Yellow River Delta, China

The Huanghe delta, China, is one of the most dynamic and heavily urbanized coastal landscapes in the world. We aim to utilize an ancient record of human-landscape interaction and a unrivaled pace of present-day fluvial dynamics to inform frameworks for the management of river and deltaic landscapes globally. We accomplish this through predictive models, field observation, and analytical work that together build a comprehensive picture for the delta development. This project is a multi-investigator, cross disciplinary and integrative effort that includes researchers from around the country and world.

Selenga River Delta, Russia

This study examines the sedimentary dynamics occurring in part of an active rift-basin margin (Baikal Rift), by evaluating how sediment transport processes and tectonics influence deltaic stratigraphy. The location of our investigation is the Selenga River delta, Lake Baikal, which is a 30 million year old lacustrine fan delta developed in Siberia. We utilize advanced instruments to measure hydrological properties of the deltaic channels, and use collected field data to inform and validate analytical and numerical models of hydrology and sediment transport. The distribution of sediment grain size in the deltaic channels, as related to hydrodynamics and sediment transport, play a critical role for influencing Selenga delta stratigraphy, because the sustained tectonic subsidence leads to high preservation potential of the sedimentary deposits associated with the delta topset. The interactions between the Selenga River delta and the active Baikal Rift basin provide an opportunity to explore the interactions between modern deltaic sedimentation processes and tectonics that affect the production of basin stratigraphy.
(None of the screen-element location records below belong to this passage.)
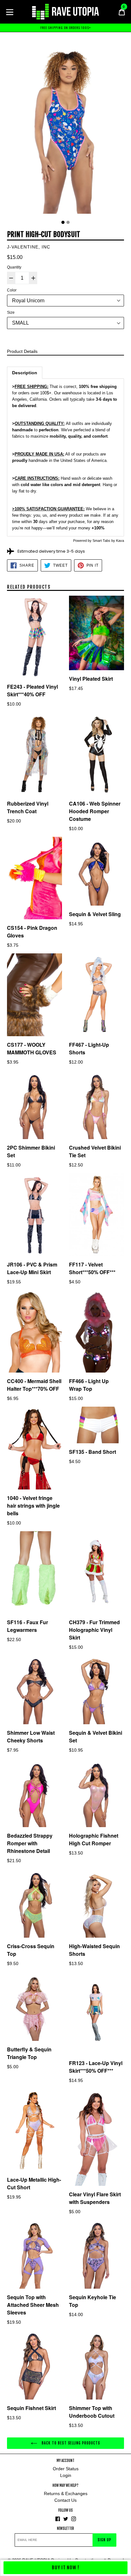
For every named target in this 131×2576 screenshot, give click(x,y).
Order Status (66, 2468)
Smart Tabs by (104, 540)
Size (11, 312)
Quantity (14, 267)
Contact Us (65, 2500)
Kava (120, 540)
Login (65, 2475)
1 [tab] (63, 222)
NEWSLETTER (65, 2529)
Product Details (22, 351)
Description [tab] (24, 372)
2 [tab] (68, 222)
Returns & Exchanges (65, 2493)
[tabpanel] (65, 128)
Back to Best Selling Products (70, 2443)
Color (12, 290)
Western Irish Namurian Basin

The Western Irish Namurian (Carboniferous) Basin (WINB) in County Clare, Ireland, contains coastal exposures of a variety of sedimentary environments ranging from fluvial deltaic deposits to deep water turbidites. However, the spatiotemporal relationships among these deposits are obscured by fold-thrust belt related deformation associated with the Variscan (Hercynian) orogeny and rift-related deformation associated with the breakup of Pangea. This project aims to develop a detailed evaluation of the interconnectedness of the sedimentary deposits and the physical processes that shaped the internal stratigraphy of the cyclothem deposits in the WINB by accounting for the nature and magnitude of the tectonic deformation affecting these strata. Reconstructed strata can provide a new perspective on the stratigraphic spatial variability in the WINB, including the size and distribution of fluvial-deltaic distributary channels within the Tullig and Kilkee Cyclothems. Channel characteristics (e.g. channel height and width, grain size, etc.) will be used to calculate avulsion nodal points, constrain the physical processes that shaped the sedimentology of the fluvial dispersal system, and evaluate the spatiotemporal variability between the cyclothems.

White Sands, New Mexico

White Sands National Monument is a dune field located in south-central New Mexico in the Tularosa Basin, a fault-bounded rift basin between the San Andres and Sacremento Mountains. The dune field is comprised of almost entirely gypsum sand that is generated from a deflating surface of paleo-Lake Otero evaporite deposits. Dune-forming winds come from the southwest and occur infrequently; the dunes therefore migrate to the east/north-east at rates of 1–5 m yr−1 in punctuated events dictated by the wind regime. The upwind margin of the dune field, defined as the crest of the westernmost
slip face, presents a significant topographic rise from the relatively flat deflating playa. Our research on the dune field is motivated by observations of grain size variation and dune field geometry stability over decadal timescales. We seek to combine field survey and numerical modeling to discover explanations for the development of the dune field in both the modern and extending into the past.